YC-Backed RealCrowd Rides The Crowdfunding Wave To Pool Capital For Real Estate Investments

Hardware projects. T-shirts. People. Scientific research. Crowdfunding is getting applied to every possible niche vertical.

Now a Y Combinator-backed team is looking to bring crowdfunding to real estate, with big-ticket projects that often start at around a $10 million range.

Called RealCrowd, the startup is the brainchild of Adam Hooper and Roman Rosario, two longstanding real estate investors who worked for a Sacramento-based brokerage called Palmer Capital. At Palmer, Hooper and Rosario helped closed on more than $3 billion in investment transactions and was involved in managing investments in buildings like the ones on 625 Market St. or 260 California St. in San Francisco.

“There have been very few actual technology improvements with real estate investments over the last few decades, so the opportunity to change that only happens once in a life time,” Hooper said.

RealCrowd is aiming to give accredited investors the chance to put in as little as $5,000 to $10,000 to participate in larger commercial real estate transactions.

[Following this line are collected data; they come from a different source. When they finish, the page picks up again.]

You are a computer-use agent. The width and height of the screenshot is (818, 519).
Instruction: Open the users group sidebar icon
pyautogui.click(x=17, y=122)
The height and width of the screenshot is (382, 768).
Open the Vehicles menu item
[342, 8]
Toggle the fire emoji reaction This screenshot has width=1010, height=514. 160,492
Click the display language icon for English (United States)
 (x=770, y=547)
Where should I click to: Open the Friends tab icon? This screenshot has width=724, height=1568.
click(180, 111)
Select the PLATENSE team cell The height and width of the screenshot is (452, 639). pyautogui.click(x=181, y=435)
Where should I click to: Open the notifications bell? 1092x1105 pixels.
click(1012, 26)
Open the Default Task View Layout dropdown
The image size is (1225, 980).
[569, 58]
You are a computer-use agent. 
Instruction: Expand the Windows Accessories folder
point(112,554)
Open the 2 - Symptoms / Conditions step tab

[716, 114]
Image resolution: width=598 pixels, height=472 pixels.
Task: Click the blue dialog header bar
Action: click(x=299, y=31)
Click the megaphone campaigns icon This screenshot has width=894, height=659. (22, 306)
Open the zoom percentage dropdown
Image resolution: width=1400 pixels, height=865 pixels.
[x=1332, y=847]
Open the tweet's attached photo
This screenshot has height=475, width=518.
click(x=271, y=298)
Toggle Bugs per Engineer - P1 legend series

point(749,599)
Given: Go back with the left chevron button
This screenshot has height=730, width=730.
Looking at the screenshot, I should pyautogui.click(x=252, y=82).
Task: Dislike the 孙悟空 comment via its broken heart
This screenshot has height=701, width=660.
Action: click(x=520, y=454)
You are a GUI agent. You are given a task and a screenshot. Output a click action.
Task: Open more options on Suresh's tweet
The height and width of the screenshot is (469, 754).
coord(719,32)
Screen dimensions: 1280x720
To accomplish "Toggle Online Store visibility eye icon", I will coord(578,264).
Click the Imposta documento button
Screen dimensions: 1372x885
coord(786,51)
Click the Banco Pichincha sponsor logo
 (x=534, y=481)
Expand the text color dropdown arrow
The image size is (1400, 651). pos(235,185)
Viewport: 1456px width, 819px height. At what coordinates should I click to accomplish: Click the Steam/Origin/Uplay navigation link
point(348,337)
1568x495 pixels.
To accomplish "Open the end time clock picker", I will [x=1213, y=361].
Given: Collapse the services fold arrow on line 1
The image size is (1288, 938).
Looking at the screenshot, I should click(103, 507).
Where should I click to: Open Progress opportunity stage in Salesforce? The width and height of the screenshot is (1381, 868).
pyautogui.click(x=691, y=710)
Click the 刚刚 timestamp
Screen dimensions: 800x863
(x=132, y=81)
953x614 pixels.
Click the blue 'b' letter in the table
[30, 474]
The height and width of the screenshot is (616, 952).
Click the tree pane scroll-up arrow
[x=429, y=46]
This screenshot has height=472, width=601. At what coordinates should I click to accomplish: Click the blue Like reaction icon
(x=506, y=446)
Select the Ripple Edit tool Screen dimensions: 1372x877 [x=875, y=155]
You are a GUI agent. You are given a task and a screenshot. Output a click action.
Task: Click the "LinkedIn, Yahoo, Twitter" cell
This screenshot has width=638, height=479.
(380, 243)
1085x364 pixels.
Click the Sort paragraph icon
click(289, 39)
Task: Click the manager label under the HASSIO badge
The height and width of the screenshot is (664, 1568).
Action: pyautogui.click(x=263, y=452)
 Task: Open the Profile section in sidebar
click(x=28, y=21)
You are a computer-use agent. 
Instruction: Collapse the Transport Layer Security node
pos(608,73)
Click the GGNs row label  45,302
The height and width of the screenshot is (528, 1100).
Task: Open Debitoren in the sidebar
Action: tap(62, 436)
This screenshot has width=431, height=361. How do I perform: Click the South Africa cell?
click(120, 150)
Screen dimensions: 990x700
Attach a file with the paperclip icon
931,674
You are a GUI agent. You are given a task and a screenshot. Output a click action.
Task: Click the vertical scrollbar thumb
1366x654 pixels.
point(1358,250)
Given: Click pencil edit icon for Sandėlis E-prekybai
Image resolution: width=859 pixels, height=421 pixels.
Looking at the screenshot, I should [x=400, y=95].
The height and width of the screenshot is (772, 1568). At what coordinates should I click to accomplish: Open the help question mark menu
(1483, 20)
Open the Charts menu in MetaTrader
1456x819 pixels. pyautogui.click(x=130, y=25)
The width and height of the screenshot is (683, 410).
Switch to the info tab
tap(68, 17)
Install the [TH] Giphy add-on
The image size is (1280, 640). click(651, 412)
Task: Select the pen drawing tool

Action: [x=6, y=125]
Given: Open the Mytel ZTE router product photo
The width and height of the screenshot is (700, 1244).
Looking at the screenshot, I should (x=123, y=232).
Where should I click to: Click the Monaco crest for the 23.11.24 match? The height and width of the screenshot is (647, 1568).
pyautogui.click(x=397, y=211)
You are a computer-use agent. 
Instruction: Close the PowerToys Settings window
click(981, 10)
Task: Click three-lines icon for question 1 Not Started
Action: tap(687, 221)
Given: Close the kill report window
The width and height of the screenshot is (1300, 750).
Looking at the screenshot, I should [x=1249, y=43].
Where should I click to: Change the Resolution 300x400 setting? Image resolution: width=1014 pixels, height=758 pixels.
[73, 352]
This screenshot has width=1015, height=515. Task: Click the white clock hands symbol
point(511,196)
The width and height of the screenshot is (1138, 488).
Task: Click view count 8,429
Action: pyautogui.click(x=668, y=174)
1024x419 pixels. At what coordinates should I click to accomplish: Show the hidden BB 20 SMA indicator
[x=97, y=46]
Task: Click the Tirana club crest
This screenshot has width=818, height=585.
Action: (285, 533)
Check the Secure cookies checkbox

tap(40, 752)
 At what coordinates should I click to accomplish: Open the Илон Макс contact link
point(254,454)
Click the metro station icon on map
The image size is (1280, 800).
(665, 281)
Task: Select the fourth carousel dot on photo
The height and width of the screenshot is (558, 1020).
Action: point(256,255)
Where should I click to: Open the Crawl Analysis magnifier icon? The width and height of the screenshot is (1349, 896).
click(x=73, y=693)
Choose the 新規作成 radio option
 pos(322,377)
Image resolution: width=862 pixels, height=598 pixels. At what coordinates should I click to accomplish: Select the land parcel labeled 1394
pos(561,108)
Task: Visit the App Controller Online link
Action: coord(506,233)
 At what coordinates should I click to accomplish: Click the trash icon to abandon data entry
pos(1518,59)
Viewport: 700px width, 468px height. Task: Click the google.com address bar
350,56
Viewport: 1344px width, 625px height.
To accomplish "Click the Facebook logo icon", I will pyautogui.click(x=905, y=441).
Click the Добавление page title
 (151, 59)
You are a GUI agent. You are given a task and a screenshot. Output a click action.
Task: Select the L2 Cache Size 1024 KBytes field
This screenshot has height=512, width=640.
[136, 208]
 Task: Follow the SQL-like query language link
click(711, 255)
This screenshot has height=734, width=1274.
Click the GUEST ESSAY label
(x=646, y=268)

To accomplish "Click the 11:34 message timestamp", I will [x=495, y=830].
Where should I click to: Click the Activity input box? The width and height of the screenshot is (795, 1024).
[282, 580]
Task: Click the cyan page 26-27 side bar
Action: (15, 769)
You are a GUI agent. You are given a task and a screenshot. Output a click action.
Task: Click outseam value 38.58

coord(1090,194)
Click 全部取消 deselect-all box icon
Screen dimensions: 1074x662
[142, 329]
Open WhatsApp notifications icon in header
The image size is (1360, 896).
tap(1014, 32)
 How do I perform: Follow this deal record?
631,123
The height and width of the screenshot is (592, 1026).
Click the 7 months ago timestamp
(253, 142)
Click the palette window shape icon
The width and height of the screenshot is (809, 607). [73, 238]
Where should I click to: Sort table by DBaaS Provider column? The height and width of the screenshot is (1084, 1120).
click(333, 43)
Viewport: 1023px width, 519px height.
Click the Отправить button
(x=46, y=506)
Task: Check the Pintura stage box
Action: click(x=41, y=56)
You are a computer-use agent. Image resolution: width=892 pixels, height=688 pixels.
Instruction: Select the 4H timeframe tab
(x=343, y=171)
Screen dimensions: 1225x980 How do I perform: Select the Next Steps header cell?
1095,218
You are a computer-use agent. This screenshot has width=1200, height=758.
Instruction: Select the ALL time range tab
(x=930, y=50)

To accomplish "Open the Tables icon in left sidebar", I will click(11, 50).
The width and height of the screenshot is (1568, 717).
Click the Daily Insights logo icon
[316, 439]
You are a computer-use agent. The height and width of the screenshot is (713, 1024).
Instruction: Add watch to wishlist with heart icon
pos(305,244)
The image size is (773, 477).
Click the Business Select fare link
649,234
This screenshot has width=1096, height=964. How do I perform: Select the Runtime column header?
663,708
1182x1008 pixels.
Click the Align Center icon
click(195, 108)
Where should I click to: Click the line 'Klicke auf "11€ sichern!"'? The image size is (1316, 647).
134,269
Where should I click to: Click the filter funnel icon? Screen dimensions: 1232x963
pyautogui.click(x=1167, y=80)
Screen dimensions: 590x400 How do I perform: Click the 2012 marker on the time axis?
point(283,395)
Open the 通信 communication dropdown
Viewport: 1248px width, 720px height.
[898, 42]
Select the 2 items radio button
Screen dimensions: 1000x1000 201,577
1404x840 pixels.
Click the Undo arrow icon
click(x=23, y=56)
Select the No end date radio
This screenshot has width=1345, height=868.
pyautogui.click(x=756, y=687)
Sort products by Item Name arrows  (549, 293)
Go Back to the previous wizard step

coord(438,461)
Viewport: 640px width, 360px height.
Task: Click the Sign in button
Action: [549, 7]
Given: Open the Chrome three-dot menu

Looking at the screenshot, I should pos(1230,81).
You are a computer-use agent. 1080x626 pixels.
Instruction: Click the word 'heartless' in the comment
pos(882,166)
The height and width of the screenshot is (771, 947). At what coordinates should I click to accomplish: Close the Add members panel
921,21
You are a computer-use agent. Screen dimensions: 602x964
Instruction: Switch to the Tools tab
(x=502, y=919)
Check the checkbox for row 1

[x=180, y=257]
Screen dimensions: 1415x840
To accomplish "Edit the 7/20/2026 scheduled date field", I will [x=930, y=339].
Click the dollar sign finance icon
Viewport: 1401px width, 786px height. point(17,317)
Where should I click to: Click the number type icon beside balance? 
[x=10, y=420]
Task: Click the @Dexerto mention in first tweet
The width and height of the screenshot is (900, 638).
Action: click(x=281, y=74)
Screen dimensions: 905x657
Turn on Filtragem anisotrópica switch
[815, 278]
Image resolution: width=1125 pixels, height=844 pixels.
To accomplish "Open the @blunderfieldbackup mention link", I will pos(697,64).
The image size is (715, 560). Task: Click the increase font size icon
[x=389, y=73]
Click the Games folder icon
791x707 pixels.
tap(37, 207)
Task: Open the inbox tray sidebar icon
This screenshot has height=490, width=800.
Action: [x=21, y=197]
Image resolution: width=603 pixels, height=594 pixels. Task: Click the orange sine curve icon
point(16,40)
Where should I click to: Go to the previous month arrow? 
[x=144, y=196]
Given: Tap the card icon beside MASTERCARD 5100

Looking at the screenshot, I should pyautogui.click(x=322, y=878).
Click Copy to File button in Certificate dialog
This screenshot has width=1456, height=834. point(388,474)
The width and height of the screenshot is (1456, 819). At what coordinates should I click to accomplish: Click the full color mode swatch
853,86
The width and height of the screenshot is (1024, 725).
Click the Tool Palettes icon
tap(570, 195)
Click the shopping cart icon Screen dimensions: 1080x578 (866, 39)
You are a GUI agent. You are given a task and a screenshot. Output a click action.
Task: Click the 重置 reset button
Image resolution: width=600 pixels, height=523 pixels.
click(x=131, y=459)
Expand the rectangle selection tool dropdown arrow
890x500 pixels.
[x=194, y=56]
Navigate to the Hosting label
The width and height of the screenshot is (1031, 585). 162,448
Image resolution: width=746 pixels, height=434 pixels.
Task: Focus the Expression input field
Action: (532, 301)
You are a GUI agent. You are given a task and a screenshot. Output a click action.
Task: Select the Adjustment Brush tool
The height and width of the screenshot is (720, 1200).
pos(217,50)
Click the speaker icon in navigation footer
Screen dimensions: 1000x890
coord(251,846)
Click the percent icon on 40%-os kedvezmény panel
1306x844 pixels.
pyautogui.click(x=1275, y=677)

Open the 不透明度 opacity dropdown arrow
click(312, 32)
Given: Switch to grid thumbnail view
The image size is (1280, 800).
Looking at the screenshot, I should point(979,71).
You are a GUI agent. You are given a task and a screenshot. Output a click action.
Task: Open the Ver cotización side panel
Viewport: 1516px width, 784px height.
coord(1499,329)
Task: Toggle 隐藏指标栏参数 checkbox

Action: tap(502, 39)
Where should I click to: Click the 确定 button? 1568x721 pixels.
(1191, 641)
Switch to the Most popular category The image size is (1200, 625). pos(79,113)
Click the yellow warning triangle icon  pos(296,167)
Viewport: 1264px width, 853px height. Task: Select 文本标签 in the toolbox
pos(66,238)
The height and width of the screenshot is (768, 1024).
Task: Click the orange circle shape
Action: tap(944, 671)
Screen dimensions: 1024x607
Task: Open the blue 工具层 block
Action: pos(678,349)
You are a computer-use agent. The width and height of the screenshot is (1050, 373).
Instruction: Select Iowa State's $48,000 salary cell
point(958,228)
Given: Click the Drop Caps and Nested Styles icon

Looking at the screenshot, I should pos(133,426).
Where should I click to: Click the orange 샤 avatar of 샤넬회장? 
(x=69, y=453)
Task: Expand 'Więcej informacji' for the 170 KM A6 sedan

Each property on the site is vetted and features a business plan, detailing any kinds of improvements or maintenance that may be needed over the life of the investment. RealCrowd clients become minority stakeholders that entrust the operations and maintenance of the property to a real estate operator vetted by RealCrowd. Because Hooper and Rosario have been in the business for so long, they say they’ve accumulated enough relationships to know trustworthy operators, that will have profiles with their track records on the site.

“Going into it, you’ll know if the plan is for a 25-year lease to Walgreens with no capital improvements — which is a very straightforward deal, or whether it’s to buy a building in SOMA and renovate it,” Hooper said.

While every deal is totally unique, each RealCrowd investor would ideally receive rental cashflow or returns in proportion to their stake in the property. RealCrowd takes a small transaction fee and an asset management fee to cover their administrative expenses, which would probably be in the 2 to 4 percent range of total equity committed upfront and then a 0.5 to 1 percent annual asset management fee.

Hooper says this is less than the fees an investor would pay to participate in a REIT, or real estate investment trust, where 15 percent might go toward fees before investing in the property.

While every deal is different, RealCrowd’s investments will likely be in a preferred position before the operators, who manage the deal — meaning RealCrowd and its clients would take their capital out before the operators in a sale.

While there are a ton of other real estate crowdfunding startups, Hooper says many are focused on residential real estate, not much larger and more high-profile commercial deals.

For now, accredited investors have to sign-up to browse the site. But in 60 days, once the SEC’s ban on open solicitation finally lifts, RealCrowd will be able to publicly show off properties in its portfolio.